- **TEXT SHOWN**

»»

David: Mārcis asked why we have both its- and itsx-
Felix: Can you clarify it for me too?
David: Sometimes the local markup
does not exist in XLIFF, so you have to use its. In some cases
the local markup exists, but some information is lost in the
mapping, so the attributes no longer make sense and depend on
the data that was mapped.
... For that we use itsx-. The URI is actually the its-xliff namespace, but we use itsx- prefix.
... The namespace has been sort of defined.
Felix: Point Tilde to http://www.w3.org/ns/its-xliff/ There is nothing there, but there will be.
David: preserve space
... XLIFF uses xml:space, so what do we say about inline?
... There shouldn't be different whitespace behavior inline, right?
... so I would suggest to say that preserveSpace doesn't need to be defined for inline.
Yves: You could, but I'm not sure tools can actually do it. But you could have an element in a paragraph where you need to preserve space.
David: A code sample inline might need that. Can you put xml:space on that?
Yves: You could. No idea what tools would do, but follow the example of xml:lang here.
David: Agreed. Use generic xits-
... Localization quality issue
Dave: We decided to do this only
in standoff mode.
... you can do it on unit, source, or target, depending on where the issue is and where it relates.
David: Localization quality issue
Dave: Not finding anything on this in the spec.
David: Not sure if the rating
makes sense for inlines.
... Maybe in 1.2 if mtype="seg"
... In 1.2 both unit and seg are structural. But talking at that fine-grained level doesn't make sense.
Yves: can we have it on a span
element in HTML?
... If so, then we need to support it.
Dave: We can't anticipate what people might do.
David: We should have a note to say that it is discouraged to do it on spans and other inline elements.

««

- **TASK REQUIREMENTS**
1. Repeat the part of the ITS-to-XLIFF meeting minutes starting at "David: preserve space" and ending at "defined for inline.".
2. Answer these questions about the ITS-to-XLIFF meeting minutes:
(a) Which prefix is used when local markup exists but some information is lost in the mapping?
(b) What URL should Tilde be pointed to?
(c) Which attribute does XLIFF use for whitespace?
3. Continue the ITS-to-XLIFF meeting minutes from where they stop.
The data that comes after this text has no connection to it.

- **INFORMATION SHOWN**
»»

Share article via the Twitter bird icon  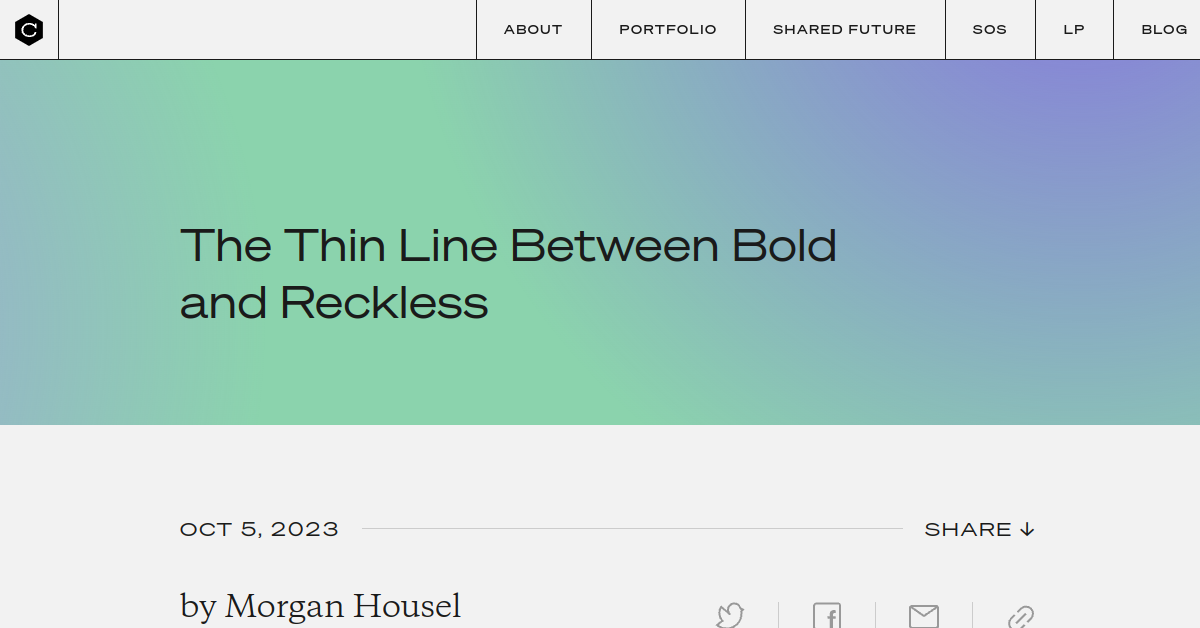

««

- **RESULTS**
1.
David: preserve space
... XLIFF uses xml:space, so what do we say about inline?
... There shouldn't be different whitespace behavior inline, right?
... so I would suggest to say that preserveSpace doesn't need to be defined for inline.

2.
(a) itsx-
(b) http://www.w3.org/ns/its-xliff/
(c) xml:space

3.
Dave: a lot of things like mtConfidence work at fine granularity.
David: This is analogical. It's the same thing: a score.
Dave: Would you apply these to an alt-trans?
David: Alt-trans don't have any equivalent in the target document.
Arle: I think it makes sense to support it because you might need it for your selection mechanism between multiple alt-trans elements.
<scribe> ACTION: dlewis6 to make LQI and LQR similar to mtConfidence in structure. [recorded in http://www.w3.org/2013/05/07-mlw-lt-minutes.html#action10]
<trackbot> Created ACTION-510 - Make LQI and LQR similar to mtConfidence in structure. [on David Lewis - due 2013-05-14].
David: mtConfidence. We don't have much for 2.0.
<scribe> ACTION: dfilip to create mtConfidence examples for XLIFF 2.0 [recorded in http://www.w3.org/2013/05/07-mlw-lt-minutes.html#action11]
<trackbot> Created ACTION-511 - Create mtConfidence examples for XLIFF 2.0 [on David Filip - due 2013-05-14].
David: for origin, it doesn't tell you what it should look like. Don't want to conflict with simple and advanced usages.
Dave: the reasoning for using it as a flag was so that you'd know how to treat things in scenarios, but you can't reserve that phrase.
David: We could recommend that
origination is used for a URI. Then it would be like
annotatorsRef, but it would be overloaded.
... Maybe we use origin for annotators ref and then we could have—wouldn't need a flag then—because the ref would say it mtConfidence.
... We get rid of annotatorsRes in alt-trans, but put it origin and then it is overloaded.
Yves: Doesn't sound good to me.
Tools already use origin and want to put values there.
... I use it to tell me that it comes from Microsoft
... We have matchQuality. Why not use annotatorRef like we do elsewhere?
Dave: annotatorsRef then becomes the flag.
Yves: I don't use annotatorsRef.
It shouldn't behave differently depending on where it comes
... I already use it. You don't need to overload origin. It doesn't bring anything to the information. You already have confidence.
Felix: The tools processing origin and mtConfidence don't need to understand both.
Yves: Using it will create
problems since we already use it. Not just mine, so we can't
reuse it for an override.
... We would lose information.
David: So shall we leave origin out of the example?
Dave: Yes, it takes care of the problem.
Felix: The conclusion of those in the room is not to confuse origin and annotatorsRef
Dave: The only issue is that matchQuality doesn't have restrictions on the value.
David: Could be anything: TM, MT,
... Agree we can use mtConfidence as the flag for the processor. We don't have to specify what to do with origin. Resolved.
... Allowed characters. This is only just now stable in terms of the regex. The mechanism is to use the its:allowedCharacters, in both XLIFF 1.2 and 2.0.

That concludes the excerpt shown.